Salah satu point yang tetap diperhatikan oleh Pemda DIY, diantaranya adalah situs yang berada di sekitar kawasan Prambanan. Selain itu, kata Gatot, ada rakyat yang perlu diidentifikasi atau dipertimbangkan secara sosial dan ekonomi.
“Intinya, adanya tol justru menyelesaikan masalah ekonomi masyarakat bukan menambah masalah. Misalnya, rest area konsepnya jangan ujung-ujungnya yang masuk bisnis frenchise skala besar dan internasional,” jelasnya.
Gatot menjelaskan, gagasan atau konsep rest area natural bukan tempat kunjungan yang diciptakan, tetapi diarahkan. Misalnya, dari jalan tol ini bisa mengarahkan ke Manding yang berada di jalan Parangtritis atau Kotagede.

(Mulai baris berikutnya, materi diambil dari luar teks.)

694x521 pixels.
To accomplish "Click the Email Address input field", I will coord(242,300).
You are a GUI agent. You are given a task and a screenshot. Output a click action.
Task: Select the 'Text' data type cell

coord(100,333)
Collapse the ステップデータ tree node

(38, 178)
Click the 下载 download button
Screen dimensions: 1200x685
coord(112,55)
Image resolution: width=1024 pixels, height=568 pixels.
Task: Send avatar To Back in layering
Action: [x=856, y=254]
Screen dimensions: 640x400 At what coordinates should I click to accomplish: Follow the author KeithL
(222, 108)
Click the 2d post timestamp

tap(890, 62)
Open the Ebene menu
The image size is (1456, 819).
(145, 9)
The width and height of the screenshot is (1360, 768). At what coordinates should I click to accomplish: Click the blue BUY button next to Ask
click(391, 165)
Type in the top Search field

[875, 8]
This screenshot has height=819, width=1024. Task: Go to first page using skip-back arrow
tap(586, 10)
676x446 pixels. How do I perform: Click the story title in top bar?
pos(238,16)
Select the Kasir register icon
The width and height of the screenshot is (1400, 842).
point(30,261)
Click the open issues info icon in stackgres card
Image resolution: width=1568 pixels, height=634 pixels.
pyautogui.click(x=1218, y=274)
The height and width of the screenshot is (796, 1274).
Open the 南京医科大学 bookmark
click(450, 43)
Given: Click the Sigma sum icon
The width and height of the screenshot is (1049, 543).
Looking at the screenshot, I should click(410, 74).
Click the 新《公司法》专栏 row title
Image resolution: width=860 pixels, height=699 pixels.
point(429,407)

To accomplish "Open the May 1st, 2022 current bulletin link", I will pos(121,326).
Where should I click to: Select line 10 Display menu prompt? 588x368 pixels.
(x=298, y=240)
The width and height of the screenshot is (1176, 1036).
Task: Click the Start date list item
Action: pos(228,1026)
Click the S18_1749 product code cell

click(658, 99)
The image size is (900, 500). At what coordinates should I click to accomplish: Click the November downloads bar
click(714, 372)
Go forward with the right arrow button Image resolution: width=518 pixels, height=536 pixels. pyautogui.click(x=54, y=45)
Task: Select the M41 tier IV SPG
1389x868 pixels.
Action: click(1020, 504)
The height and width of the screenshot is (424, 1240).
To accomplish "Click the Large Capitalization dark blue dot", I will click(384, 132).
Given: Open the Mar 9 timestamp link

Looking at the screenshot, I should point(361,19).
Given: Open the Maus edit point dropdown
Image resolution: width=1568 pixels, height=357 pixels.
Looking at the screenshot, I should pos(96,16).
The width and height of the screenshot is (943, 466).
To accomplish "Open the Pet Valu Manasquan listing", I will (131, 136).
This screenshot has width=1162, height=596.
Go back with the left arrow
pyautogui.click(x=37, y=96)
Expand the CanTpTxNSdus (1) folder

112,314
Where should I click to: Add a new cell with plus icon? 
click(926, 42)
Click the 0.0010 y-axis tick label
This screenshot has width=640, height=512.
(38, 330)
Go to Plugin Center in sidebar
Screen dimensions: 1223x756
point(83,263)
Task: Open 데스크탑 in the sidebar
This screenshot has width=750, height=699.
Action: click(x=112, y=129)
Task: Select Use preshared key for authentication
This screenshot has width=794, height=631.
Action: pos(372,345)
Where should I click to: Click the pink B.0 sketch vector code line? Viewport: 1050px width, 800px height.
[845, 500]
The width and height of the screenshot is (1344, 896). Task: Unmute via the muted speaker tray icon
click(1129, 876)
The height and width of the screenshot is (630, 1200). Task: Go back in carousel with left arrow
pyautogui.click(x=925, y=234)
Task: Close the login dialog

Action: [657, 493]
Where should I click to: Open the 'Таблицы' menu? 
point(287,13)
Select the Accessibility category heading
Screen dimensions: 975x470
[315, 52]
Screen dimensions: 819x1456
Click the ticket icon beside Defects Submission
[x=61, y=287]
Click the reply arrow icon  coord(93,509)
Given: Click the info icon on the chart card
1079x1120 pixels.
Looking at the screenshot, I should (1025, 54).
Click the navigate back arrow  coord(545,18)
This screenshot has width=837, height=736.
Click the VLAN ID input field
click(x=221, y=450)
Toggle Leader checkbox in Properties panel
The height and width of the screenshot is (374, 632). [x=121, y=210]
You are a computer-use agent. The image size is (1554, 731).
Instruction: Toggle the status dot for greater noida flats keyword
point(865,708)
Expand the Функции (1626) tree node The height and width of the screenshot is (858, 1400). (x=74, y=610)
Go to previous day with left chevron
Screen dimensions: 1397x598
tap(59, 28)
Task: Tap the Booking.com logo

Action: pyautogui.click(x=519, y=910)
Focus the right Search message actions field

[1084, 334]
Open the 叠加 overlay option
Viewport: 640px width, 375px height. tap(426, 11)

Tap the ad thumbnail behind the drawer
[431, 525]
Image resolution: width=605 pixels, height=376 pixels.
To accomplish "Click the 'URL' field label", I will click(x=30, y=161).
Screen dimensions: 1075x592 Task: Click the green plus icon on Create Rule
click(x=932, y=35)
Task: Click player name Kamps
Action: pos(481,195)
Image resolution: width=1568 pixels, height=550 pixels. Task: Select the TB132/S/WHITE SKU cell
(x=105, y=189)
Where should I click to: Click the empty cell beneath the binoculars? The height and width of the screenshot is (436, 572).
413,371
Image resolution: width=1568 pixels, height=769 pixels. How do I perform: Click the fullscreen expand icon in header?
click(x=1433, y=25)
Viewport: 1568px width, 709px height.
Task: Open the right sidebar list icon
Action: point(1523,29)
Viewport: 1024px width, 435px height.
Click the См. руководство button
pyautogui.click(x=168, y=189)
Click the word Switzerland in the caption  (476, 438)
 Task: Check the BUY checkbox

“Monggo dengan pendekatan teknis yang sesuai regulasi. Ada jarak tidak boleh terlalu dekat,” urainya.
Persoalan situs pun masih terus dikaji dan dipelajari. Hal ini karena ada empat alternatif jalan tol dari Yogya menuju exit tol di Manisrenggo, Klaten. Alternatif itu melalui Maguwoharjo menuju Tajem dan melewati utara Candi Sambisari. Atau, Maguwoharjo-Kalasan menuju utara Candi Sambisari dan berakhir di Manisrenggo. Alternatif lain dari selatan Candi Kedulan menuju Manisrenggo.
Direktur Jenderal (Dirjen) Bina Marga Kementerian PUPR, Sugiyartanto menjelaskan, pembangunan jalan tol Yogya-Solo ditargetkan bisa dimulai pada akhir tahun 2019. Hanya saja, untuk mencapai target tersebut, pihaknya memerlukan kepastian pilihan trase alternatif.
“Sampai saat ini trasenya masih belum final. Kami memerlukan kepastian pilihan trase alternatif karena kami masih harus menghitung dulu,” jelasnya.
Dia juga menyebut, investor juga pasti akan menghitung besaran investasi yang paling pas. Kemudian juga soal tanah. Konstruksi ini, ujarnya, juga tergantung kecepatan ketersediaan lahan. Pihaknya pun harus melaksanakan ground survey terus dppt.